▶ PROBLEM TO WORK ON: Copy every line below that contains the string "name". Case counts.

(Text and item location entries)
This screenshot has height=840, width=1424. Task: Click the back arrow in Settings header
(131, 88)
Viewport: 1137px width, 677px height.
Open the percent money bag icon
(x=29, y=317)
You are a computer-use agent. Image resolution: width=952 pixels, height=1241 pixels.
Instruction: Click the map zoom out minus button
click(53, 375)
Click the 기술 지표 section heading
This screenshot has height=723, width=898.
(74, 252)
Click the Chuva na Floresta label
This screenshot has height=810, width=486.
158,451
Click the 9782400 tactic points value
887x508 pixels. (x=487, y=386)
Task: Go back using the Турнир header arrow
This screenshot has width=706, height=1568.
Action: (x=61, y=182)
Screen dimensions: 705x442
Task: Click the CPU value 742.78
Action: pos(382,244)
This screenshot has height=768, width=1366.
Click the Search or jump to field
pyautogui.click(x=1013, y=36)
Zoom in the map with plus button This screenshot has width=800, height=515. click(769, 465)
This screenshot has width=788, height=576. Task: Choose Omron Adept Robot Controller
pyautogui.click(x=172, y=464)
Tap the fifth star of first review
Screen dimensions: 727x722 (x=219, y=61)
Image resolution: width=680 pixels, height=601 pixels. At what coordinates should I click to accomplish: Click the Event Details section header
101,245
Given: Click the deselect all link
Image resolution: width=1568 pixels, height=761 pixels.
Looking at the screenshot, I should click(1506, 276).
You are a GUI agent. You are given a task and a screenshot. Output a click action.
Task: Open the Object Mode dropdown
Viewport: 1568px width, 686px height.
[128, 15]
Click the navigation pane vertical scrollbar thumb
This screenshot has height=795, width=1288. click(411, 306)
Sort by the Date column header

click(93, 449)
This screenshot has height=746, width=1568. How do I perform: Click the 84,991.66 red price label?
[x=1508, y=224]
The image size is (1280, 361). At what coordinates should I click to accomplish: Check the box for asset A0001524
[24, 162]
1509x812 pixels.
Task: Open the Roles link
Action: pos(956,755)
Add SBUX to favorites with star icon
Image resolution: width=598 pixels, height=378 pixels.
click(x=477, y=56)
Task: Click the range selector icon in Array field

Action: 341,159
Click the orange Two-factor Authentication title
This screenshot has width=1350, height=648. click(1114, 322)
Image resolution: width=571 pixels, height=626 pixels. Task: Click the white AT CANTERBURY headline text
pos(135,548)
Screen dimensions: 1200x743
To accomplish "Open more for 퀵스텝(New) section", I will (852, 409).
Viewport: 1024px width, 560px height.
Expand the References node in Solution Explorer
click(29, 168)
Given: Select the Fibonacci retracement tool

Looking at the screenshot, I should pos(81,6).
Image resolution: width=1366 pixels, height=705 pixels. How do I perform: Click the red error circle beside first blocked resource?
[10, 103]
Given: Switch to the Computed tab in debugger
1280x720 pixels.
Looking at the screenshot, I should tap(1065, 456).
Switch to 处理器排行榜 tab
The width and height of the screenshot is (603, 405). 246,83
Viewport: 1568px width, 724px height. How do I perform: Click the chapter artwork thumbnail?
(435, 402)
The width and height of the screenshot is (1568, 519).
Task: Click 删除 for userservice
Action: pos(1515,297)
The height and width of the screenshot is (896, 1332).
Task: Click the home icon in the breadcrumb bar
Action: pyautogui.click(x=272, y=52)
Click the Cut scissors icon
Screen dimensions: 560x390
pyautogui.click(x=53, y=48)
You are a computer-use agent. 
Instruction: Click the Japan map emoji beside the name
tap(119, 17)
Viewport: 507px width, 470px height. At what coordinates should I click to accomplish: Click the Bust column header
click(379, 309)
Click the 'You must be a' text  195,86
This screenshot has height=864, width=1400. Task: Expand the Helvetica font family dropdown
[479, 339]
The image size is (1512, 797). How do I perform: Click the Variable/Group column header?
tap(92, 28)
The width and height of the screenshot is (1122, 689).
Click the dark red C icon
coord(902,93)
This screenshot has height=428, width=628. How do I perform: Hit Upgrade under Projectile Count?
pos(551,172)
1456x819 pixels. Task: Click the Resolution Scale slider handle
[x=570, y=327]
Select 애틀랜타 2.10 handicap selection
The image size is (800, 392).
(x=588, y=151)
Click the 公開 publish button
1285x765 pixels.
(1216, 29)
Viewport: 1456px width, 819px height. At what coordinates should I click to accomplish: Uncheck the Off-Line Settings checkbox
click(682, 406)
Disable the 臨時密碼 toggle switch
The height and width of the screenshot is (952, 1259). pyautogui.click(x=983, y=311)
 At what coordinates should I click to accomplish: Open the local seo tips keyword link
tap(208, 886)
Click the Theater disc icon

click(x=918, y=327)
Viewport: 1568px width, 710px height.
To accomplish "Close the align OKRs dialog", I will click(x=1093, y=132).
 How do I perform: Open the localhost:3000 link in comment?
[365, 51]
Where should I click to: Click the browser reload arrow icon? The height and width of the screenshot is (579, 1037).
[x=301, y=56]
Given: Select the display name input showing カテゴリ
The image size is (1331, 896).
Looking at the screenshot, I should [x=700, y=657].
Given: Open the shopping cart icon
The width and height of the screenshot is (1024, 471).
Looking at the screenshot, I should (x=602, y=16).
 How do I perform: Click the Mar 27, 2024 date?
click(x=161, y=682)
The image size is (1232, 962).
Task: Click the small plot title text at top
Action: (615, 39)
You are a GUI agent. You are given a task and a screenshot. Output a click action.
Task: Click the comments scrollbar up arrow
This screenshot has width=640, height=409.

▶ OUTPUT FOR THIS TASK:
Instruction: Click the Japan map emoji beside the name
Given: Select the display name input showing カテゴリ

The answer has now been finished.